What is expected: Nothing may differ between your reply and the listing that follows.

-*-

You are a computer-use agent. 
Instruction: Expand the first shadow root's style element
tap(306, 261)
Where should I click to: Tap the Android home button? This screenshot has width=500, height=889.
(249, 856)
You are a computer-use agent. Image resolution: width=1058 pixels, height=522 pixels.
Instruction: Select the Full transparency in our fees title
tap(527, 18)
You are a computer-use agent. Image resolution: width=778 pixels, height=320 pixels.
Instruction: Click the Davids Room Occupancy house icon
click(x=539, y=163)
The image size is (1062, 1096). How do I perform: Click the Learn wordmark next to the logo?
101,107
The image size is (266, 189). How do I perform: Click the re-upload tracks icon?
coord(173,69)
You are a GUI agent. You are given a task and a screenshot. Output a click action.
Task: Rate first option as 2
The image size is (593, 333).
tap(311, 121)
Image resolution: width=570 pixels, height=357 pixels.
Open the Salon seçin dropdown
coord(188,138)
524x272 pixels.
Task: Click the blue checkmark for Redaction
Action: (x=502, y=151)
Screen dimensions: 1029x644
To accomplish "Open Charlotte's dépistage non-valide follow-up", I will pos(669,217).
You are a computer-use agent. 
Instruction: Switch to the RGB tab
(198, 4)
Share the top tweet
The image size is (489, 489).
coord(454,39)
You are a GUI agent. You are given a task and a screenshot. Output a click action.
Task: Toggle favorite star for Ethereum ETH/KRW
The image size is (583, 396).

-*-

Solution to this task:
You are a computer-use agent. 
Instruction: Expand the first shadow root's style element
tap(306, 261)
Where should I click to: Tap the Android home button? This screenshot has width=500, height=889.
(249, 856)
You are a computer-use agent. Image resolution: width=1058 pixels, height=522 pixels.
Instruction: Select the Full transparency in our fees title
tap(527, 18)
You are a computer-use agent. Image resolution: width=778 pixels, height=320 pixels.
Instruction: Click the Davids Room Occupancy house icon
click(x=539, y=163)
The image size is (1062, 1096). How do I perform: Click the Learn wordmark next to the logo?
101,107
The image size is (266, 189). How do I perform: Click the re-upload tracks icon?
coord(173,69)
You are a GUI agent. You are given a task and a screenshot. Output a click action.
Task: Rate first option as 2
The image size is (593, 333).
tap(311, 121)
Image resolution: width=570 pixels, height=357 pixels.
Open the Salon seçin dropdown
coord(188,138)
524x272 pixels.
Task: Click the blue checkmark for Redaction
Action: (x=502, y=151)
Screen dimensions: 1029x644
To accomplish "Open Charlotte's dépistage non-valide follow-up", I will pos(669,217).
You are a computer-use agent. 
Instruction: Switch to the RGB tab
(198, 4)
Share the top tweet
The image size is (489, 489).
coord(454,39)
You are a GUI agent. You are given a task and a screenshot. Output a click action.
Task: Toggle favorite star for Ethereum ETH/KRW
The image size is (583, 396).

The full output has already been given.